Collection entries:
== Segment start ==

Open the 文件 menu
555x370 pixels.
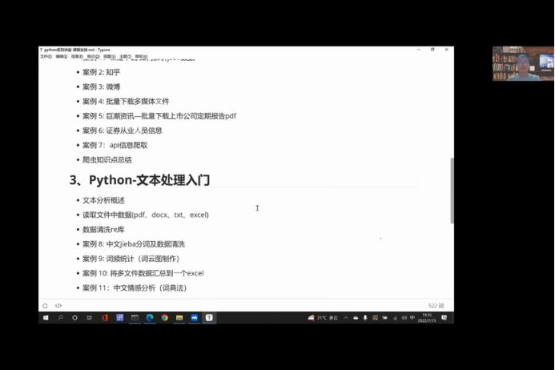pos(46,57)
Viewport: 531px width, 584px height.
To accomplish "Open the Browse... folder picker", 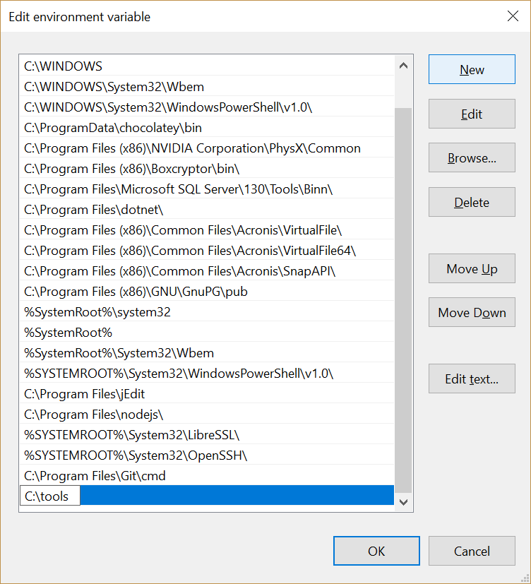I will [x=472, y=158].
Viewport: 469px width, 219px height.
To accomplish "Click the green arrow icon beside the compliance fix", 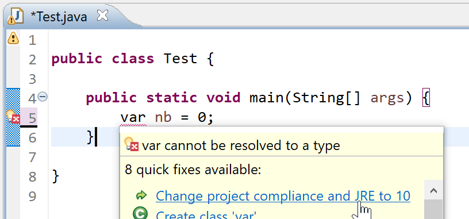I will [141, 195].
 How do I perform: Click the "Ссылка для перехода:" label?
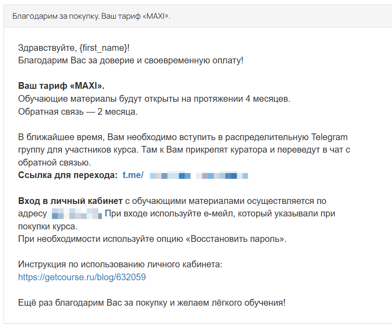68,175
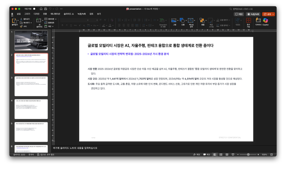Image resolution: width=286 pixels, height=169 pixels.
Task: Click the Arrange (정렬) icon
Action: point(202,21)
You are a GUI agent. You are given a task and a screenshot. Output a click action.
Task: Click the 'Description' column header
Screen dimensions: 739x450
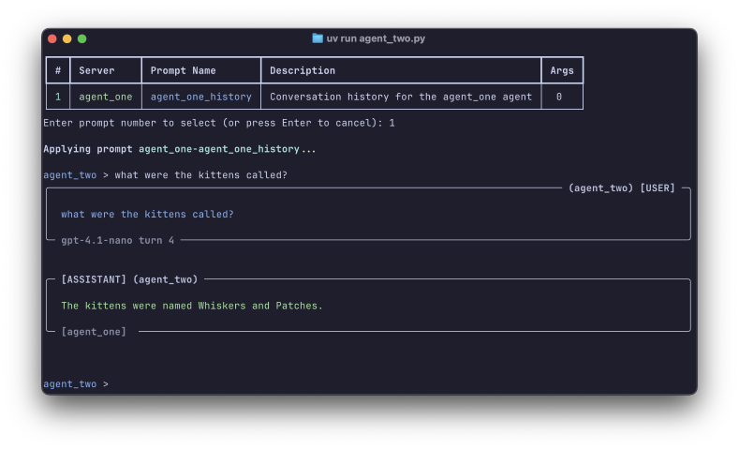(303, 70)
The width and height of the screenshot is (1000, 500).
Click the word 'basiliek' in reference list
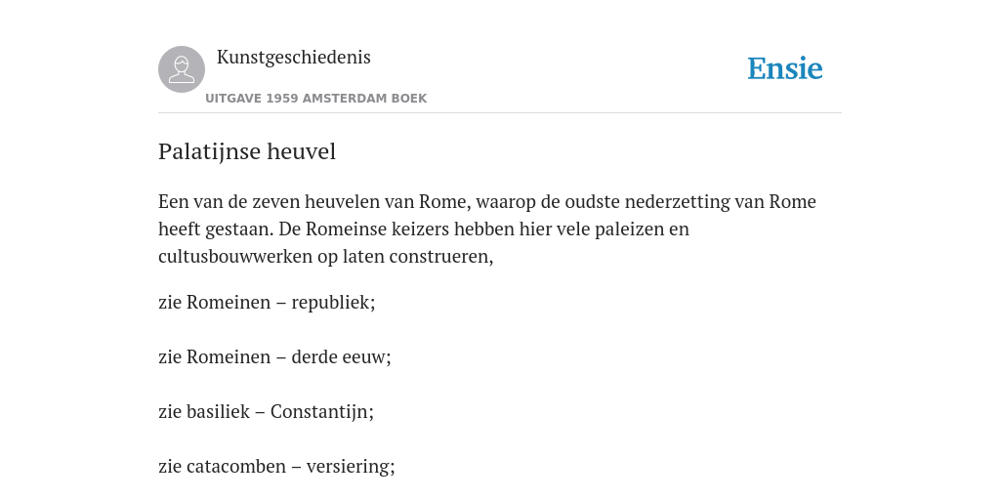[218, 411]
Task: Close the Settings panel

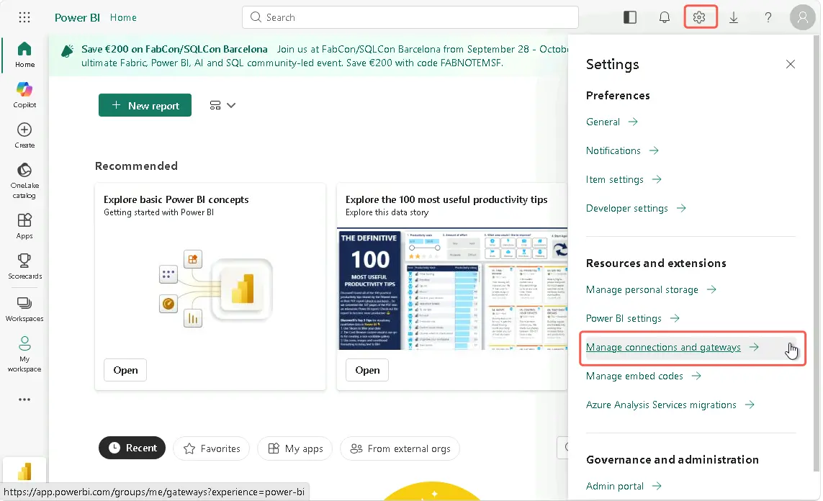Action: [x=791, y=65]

== Segment end ==

● **What is required**
From the entries, find how many lines contain "Viewport" and give the number alone.

● **Completed task**
2